How Freedom Can Survive This Pandemic – With Your Help

There are not many possible outcomes in which humans become freer after the COVID-19 pandemic. Already Western governments (see: United States) are taking unprecedented powers and violating civil liberties on a mass scale, despite farcical mismanagement of the crisis. Countries already well along the authoritarian road are openly embracing dictatorship (see: Hungary) or violent suppression (see: the Philippines, China).
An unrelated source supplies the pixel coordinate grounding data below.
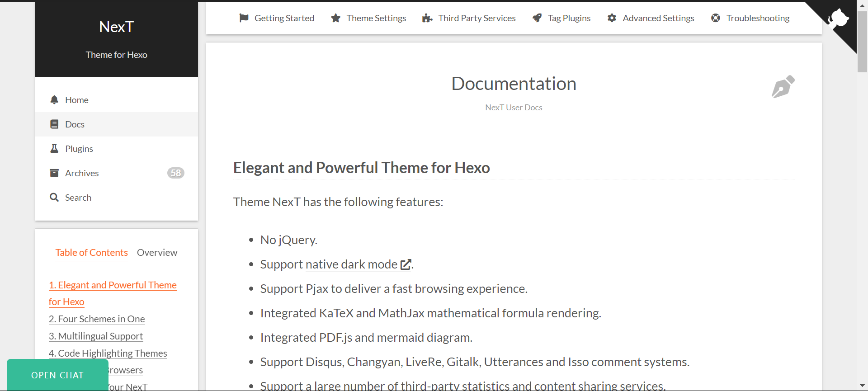Click the puzzle icon for Third Party Services
868x391 pixels.
pyautogui.click(x=427, y=18)
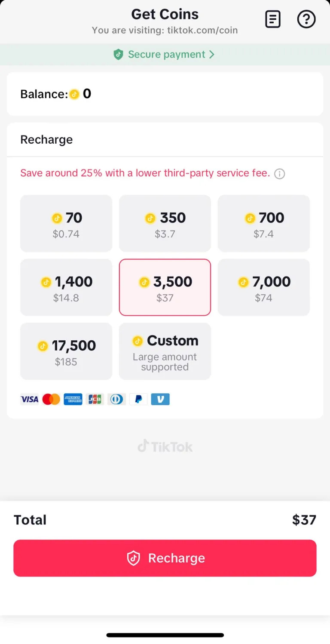Tap the help question mark icon

(x=306, y=19)
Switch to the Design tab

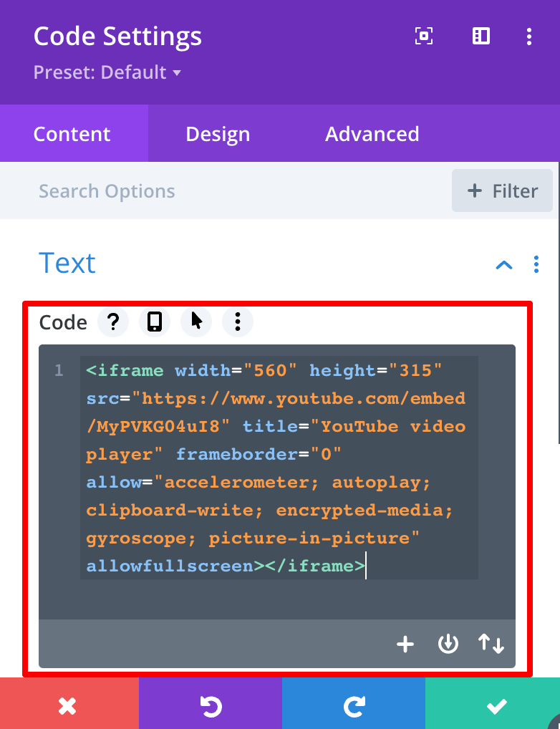(218, 134)
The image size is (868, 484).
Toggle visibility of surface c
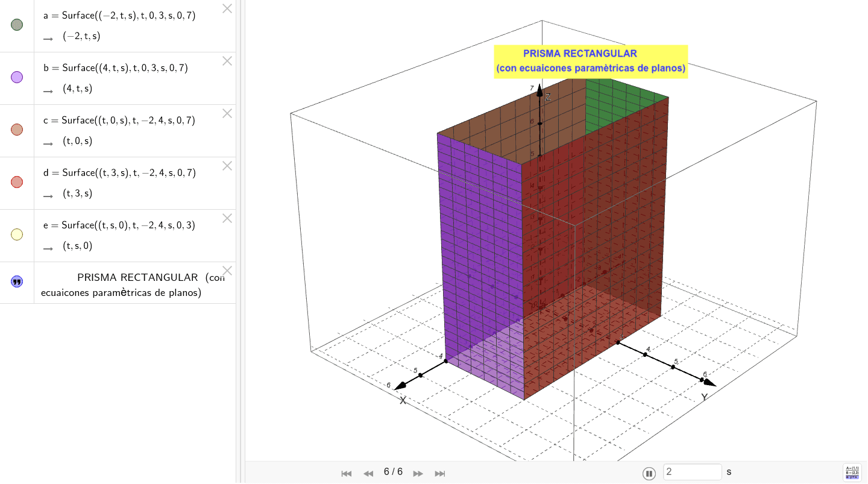[16, 129]
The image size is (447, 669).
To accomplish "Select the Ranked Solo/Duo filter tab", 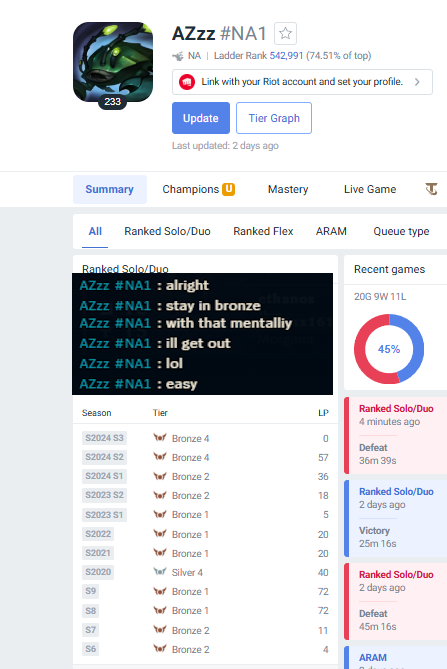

The stay-at-home orders and lockdowns have probably made you feel powerless to help fight either this pandemic or the emerging fascistic orders. But there is plenty we can do. This list is just a start:

Make yourself more resilient

Are you isolated? Very well. Become a stronger individual. Do things which will reduce your dependence on the people who would run your life.

  • Wear masks in public (and practice physical distancing): Protect other people from transmission of the virus by wearing a mask. You may be a carrier without having any symptoms. Stay at least 6 ft. away from others, and limit unnecessary travel. All the basics: don’t make things worse for yourself or others.
  • Stay fit: Eat well and exercise and monitor your own health.
  • Prepare for shortages: It’s a bit late in the game to “stock up”, but supplies of some things are still plentiful relative to supplies in a few weeks. Don’t hoard, but at least make sure you have enough for yourself and your family to avoid the bread lines.
  • Keep some cash: Having cash (rather than debt) right now will be a source of optionality. The more cash you have, the longer you can resist the dole.
  • Get good at doing things yourself: Whether you’re making a mask or raising chickens or building a home gym, you’re going to have to do a lot of things yourself, or else do without. You’ll have to fix a lot of things.
  • Learn self-defense, and get the tools for it: This virus will be making traditional police forces both weaker (due to sickness) and more dangerous (due to new levels of power and nosiness). You would be well advised to learn gun safety, get a gun, and maybe acquire some other self-defense skills (such as a martial art).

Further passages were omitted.